Decompressed stories in comics firmly require the reader to accept that they don’t get a complete story in one issue any longer. At best, they’re getting an opening chapter, not very different from getting the first ten minutes of an hour-long television show. This method may allow for “fuller” stories which work fine when they’re fully collected into a trade, but it also requires a hell of a sales pitch to the reader to get them to keep coming back over several months and getting a complete story in piecemeal format in that time.
This is where Skybourne falls short. This is a near-complete package of Frank Cho writing, drawing, and inking his own stuff, and it’s remarkably not even pinup cheesecake. If you like Cho, this may very well be for you. The problem is that this opening issue never quite gets around to telling us what it’s about. There’s a man (Thomas) who falls from heaven to Earth completely unharmed, followed by an apparently divorced story about a superhumanly strong woman (Grace) who’s trying to get possession of Excalibur.

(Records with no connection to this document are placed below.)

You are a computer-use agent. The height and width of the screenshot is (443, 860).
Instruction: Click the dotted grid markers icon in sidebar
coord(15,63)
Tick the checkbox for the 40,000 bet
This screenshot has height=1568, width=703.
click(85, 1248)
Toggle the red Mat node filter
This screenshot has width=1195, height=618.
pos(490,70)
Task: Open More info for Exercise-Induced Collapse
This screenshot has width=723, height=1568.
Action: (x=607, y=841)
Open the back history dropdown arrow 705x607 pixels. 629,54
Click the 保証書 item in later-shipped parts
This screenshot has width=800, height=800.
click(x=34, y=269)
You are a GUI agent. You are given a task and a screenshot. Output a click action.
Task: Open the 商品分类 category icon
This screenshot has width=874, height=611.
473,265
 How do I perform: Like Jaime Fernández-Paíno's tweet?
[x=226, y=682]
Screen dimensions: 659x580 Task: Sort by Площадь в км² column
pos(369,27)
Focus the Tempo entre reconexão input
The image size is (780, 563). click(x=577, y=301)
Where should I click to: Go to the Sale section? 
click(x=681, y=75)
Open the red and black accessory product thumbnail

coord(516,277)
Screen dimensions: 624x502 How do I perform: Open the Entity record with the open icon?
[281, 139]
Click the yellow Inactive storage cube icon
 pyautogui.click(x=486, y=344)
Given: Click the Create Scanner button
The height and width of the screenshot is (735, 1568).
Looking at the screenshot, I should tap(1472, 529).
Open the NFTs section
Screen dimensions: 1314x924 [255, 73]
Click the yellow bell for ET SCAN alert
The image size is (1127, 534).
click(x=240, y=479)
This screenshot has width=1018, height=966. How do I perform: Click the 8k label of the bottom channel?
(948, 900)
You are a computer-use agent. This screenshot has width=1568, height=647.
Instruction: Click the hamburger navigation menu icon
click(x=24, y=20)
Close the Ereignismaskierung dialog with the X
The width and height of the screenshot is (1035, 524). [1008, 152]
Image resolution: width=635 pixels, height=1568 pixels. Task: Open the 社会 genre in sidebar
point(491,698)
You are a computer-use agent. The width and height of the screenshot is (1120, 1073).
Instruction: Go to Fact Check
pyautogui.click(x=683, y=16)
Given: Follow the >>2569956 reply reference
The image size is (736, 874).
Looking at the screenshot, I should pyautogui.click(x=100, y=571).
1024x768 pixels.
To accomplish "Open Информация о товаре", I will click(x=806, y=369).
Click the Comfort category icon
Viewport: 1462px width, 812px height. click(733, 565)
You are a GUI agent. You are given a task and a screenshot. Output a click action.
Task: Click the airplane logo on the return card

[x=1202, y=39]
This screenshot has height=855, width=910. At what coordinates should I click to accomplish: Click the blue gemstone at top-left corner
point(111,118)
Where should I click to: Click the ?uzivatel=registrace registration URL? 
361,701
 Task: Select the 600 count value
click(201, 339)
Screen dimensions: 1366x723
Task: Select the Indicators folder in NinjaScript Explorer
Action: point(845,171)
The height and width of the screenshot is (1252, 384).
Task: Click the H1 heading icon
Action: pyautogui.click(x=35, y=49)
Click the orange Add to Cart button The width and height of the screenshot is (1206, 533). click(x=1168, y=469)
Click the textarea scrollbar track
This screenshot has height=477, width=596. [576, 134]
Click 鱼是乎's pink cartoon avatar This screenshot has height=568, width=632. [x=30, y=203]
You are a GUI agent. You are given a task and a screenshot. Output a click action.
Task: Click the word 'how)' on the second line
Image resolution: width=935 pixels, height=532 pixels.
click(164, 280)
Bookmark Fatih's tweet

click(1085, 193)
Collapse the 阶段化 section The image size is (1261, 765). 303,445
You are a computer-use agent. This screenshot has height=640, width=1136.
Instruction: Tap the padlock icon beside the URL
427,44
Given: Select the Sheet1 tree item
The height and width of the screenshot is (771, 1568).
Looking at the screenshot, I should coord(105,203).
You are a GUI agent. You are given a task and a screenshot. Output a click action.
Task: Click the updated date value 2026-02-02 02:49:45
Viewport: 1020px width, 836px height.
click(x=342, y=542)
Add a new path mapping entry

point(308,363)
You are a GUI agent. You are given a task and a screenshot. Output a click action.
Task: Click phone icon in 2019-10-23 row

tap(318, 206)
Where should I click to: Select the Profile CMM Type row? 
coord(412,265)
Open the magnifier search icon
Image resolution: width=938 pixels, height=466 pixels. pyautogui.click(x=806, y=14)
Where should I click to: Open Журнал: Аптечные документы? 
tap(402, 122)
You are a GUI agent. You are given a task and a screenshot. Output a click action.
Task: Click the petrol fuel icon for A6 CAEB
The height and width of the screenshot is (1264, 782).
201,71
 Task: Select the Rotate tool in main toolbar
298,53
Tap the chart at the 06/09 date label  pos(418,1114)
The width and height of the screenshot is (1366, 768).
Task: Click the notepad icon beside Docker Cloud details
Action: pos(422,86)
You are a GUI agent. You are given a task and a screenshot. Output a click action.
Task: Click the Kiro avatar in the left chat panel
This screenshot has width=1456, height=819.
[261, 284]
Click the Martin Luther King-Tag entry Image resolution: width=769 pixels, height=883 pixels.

How these stories are connected is unclear, at least from the issue itself. Oh, you can learn plenty about Skybourne if you’ve been reading the press. From interviews and solicitations, the man and woman are apparently the immortal children of Lazarus, blessed with immortality and superhuman powers. The comic itself is described as a combination spy-and-fantasy thriller, and it may very well prove to be a lot of fun. But this first issue never gets around to presenting us with its thesis statement, so a reader trying this fresh off the street really isn’t given a lot of cues as to what’s going on.
Cho’s art is certainly pretty enough, and as said, it’s nice to see him doing something other than cheesecake. Grace is an attractive woman who gets through plenty of action sequences without getting anywhere close to naked. What Cho loses in skin, he makes up for in violence. Remember, this isn’t from Boom!’s younger “Kaboom” imprint–Grace can and does disembowel and punch through her enemies as casually as possible. It’s impressive, although a little dry as Grace is so powerful that her lack of interest in the fight makes it boring for us readers, too.
Skybourne may show promise in the future. For now, while it’s not bad–and Cho’s art is great–the story on this chapter alone doesn’t quite suck us in just yet. Maybe keep a pulse on this one, but at the moment, it’s not the next must-have sleeper hit.
Rating: Two and a half highlanders out of five.